DATA start

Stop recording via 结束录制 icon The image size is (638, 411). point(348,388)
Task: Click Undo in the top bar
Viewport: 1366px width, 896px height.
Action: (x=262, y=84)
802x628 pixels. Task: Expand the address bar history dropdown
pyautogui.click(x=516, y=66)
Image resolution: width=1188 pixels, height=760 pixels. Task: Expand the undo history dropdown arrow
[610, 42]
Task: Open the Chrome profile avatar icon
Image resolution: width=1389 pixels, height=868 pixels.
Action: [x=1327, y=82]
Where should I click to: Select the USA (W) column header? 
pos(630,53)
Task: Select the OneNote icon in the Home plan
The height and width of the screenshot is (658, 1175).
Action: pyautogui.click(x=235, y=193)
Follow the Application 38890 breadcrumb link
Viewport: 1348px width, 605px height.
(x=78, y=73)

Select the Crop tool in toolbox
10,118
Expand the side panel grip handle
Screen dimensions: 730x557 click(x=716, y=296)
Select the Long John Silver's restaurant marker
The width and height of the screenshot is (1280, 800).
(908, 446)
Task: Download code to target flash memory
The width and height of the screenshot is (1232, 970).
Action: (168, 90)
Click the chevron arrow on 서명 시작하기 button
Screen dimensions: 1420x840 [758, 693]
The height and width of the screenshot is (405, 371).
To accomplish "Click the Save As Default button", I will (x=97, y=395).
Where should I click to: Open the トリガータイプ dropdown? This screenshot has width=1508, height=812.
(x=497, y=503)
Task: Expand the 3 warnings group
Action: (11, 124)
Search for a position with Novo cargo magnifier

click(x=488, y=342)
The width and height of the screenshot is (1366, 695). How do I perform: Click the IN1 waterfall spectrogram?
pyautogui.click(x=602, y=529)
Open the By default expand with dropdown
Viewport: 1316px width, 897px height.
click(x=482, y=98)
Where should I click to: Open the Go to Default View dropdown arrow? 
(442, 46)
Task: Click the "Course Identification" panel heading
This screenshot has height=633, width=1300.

DATA end

Render the listing above as a Markdown table with the columns Row and Line, giving each line its own numbered row and leaving out blank lines.

| Row | Line |
|---|---|
| 1 | Stop recording via 结束录制 icon The image size is (638, 411). point(348,388) |
| 2 | Task: Click Undo in the top bar |
| 3 | Viewport: 1366px width, 896px height. |
| 4 | Action: (x=262, y=84) |
| 5 | 802x628 pixels. Task: Expand the address bar history dropdown |
| 6 | pyautogui.click(x=516, y=66) |
| 7 | Image resolution: width=1188 pixels, height=760 pixels. Task: Expand the undo history dropdown arrow |
| 8 | [610, 42] |
| 9 | Task: Open the Chrome profile avatar icon |
| 10 | Image resolution: width=1389 pixels, height=868 pixels. |
| 11 | Action: [x=1327, y=82] |
| 12 | Where should I click to: Select the USA (W) column header?  |
| 13 | pos(630,53) |
| 14 | Task: Select the OneNote icon in the Home plan |
| 15 | The height and width of the screenshot is (658, 1175). |
| 16 | Action: pyautogui.click(x=235, y=193) |
| 17 | Follow the Application 38890 breadcrumb link |
| 18 | Viewport: 1348px width, 605px height. |
| 19 | (x=78, y=73) |
| 20 | Select the Crop tool in toolbox |
| 21 | 10,118 |
| 22 | Expand the side panel grip handle |
| 23 | Screen dimensions: 730x557 click(x=716, y=296) |
| 24 | Select the Long John Silver's restaurant marker |
| 25 | The width and height of the screenshot is (1280, 800). |
| 26 | (908, 446) |
| 27 | Task: Download code to target flash memory |
| 28 | The width and height of the screenshot is (1232, 970). |
| 29 | Action: (168, 90) |
| 30 | Click the chevron arrow on 서명 시작하기 button |
| 31 | Screen dimensions: 1420x840 [758, 693] |
| 32 | The height and width of the screenshot is (405, 371). |
| 33 | To accomplish "Click the Save As Default button", I will (x=97, y=395). |
| 34 | Where should I click to: Open the トリガータイプ dropdown? This screenshot has width=1508, height=812. |
| 35 | (x=497, y=503) |
| 36 | Task: Expand the 3 warnings group |
| 37 | Action: (11, 124) |
| 38 | Search for a position with Novo cargo magnifier |
| 39 | click(x=488, y=342) |
| 40 | The width and height of the screenshot is (1366, 695). How do I perform: Click the IN1 waterfall spectrogram? |
| 41 | pyautogui.click(x=602, y=529) |
| 42 | Open the By default expand with dropdown |
| 43 | Viewport: 1316px width, 897px height. |
| 44 | click(x=482, y=98) |
| 45 | Where should I click to: Open the Go to Default View dropdown arrow?  |
| 46 | (442, 46) |
| 47 | Task: Click the "Course Identification" panel heading |
| 48 | This screenshot has height=633, width=1300. |